今回の話は臭いが重要なポイントで、臭いに関する蘊蓄がなかなか興味深い。色が3つの要素からできているように、臭いは20~30の要素からできているのに、それを表す言葉は非常に少ないとか。
[ラジオ・スタア] RADIO STAR:★★★★
シリーズ中の個人的ベストはこれかな。全員がドラッグを使用しているという特性を利用して、他人に自分の作り出したイメージを見せるラジオ・ゲームの設定もいいけど、ハエが住んでる家の不気味なイメージがなんといってもこの話の目玉。ラジオ・ゲームで人魚を見せて捕まえた人間を燻製にするのもきてるけど、内臓を抜いて手足を特定のポーズに縫いつけ、腐り落ちた眼の替わりにボールを入れているという死体はきてるわ。
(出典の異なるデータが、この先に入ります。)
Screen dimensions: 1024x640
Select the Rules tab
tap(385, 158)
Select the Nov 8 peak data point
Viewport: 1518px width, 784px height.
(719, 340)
あとママと呼ばれている太った女が溶かしバターの入った挽肉しか喰わないというのもなんか神経症的で気持ち悪い。いや俺はもうあっさりしたものが好きですよ。
それから、サクミがスワンのラジオ・ゲームだったっていうのには意表を突かれた。前の話のペヨトルの正体もそうだったけど、この作者ってこういうミステリ的な仕掛けもうまい。子供の時の悪意のない悪戯っていうのとはちょっと違うかもしれないけど、「MEMORIES」の子供が屋根から落ちて死ぬところを思い出してしまった。
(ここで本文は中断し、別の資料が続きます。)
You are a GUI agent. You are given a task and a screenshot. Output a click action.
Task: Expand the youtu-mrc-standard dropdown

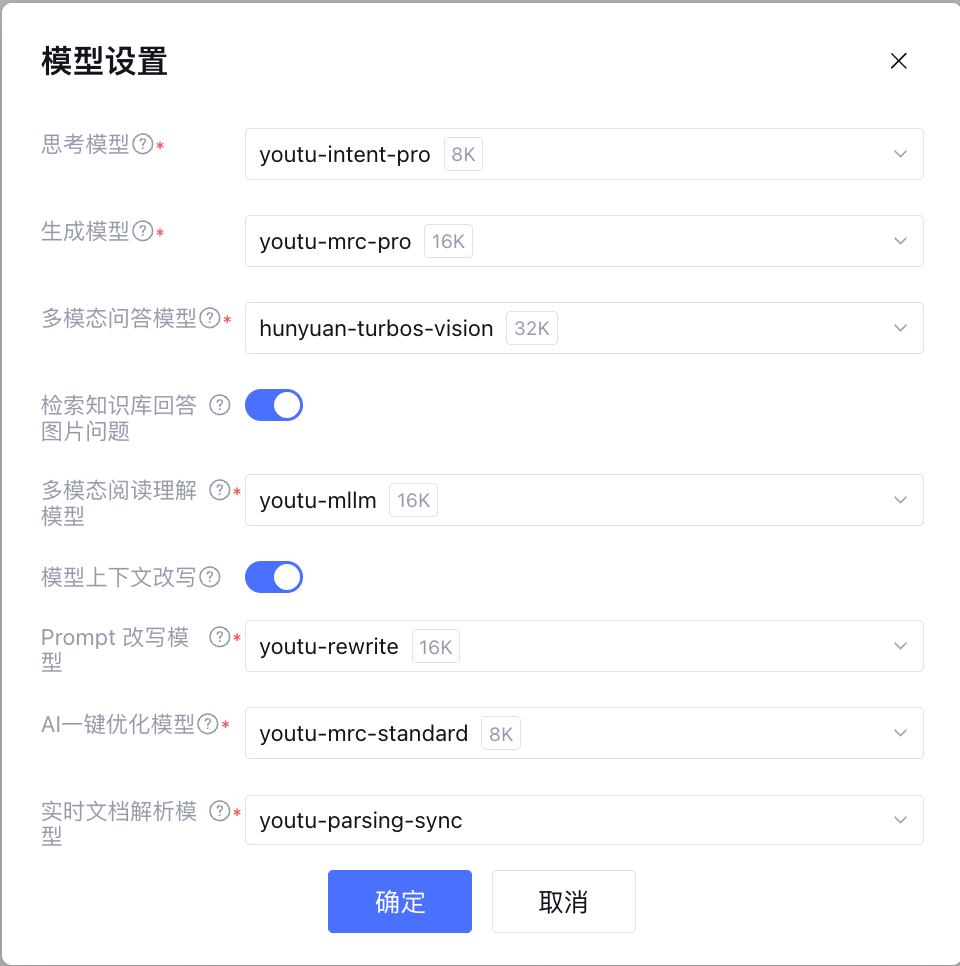coord(583,733)
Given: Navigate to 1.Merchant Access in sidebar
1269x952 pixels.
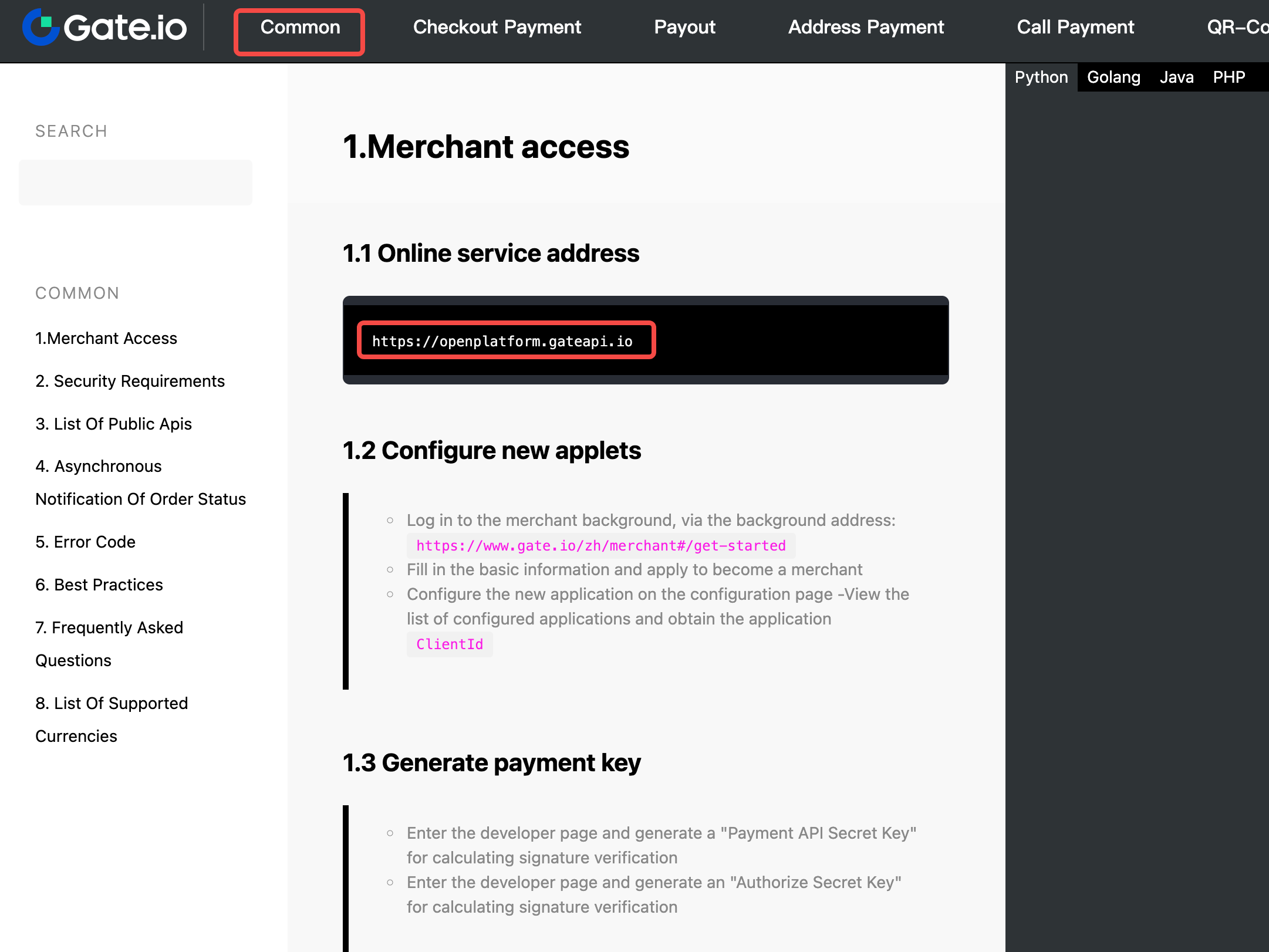Looking at the screenshot, I should point(106,339).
[モダーン・ラヴァーズ] MODERN LOVERS:★★★
ネバーランドの外の話という意味でも、現実の世界とのリンクという意味でもシリーズの中ではちょっと異色の話。でもカッターでいきなり首の頸動脈を切ったり、指で眼を突いて潰すとかいう描写が必ず入っているというところは、はずしてないけど。
でも、家出少女と、病気持ちの不良少年と、それを追いかける謎の組織の男たちいう設定は古いよね。好きだけど。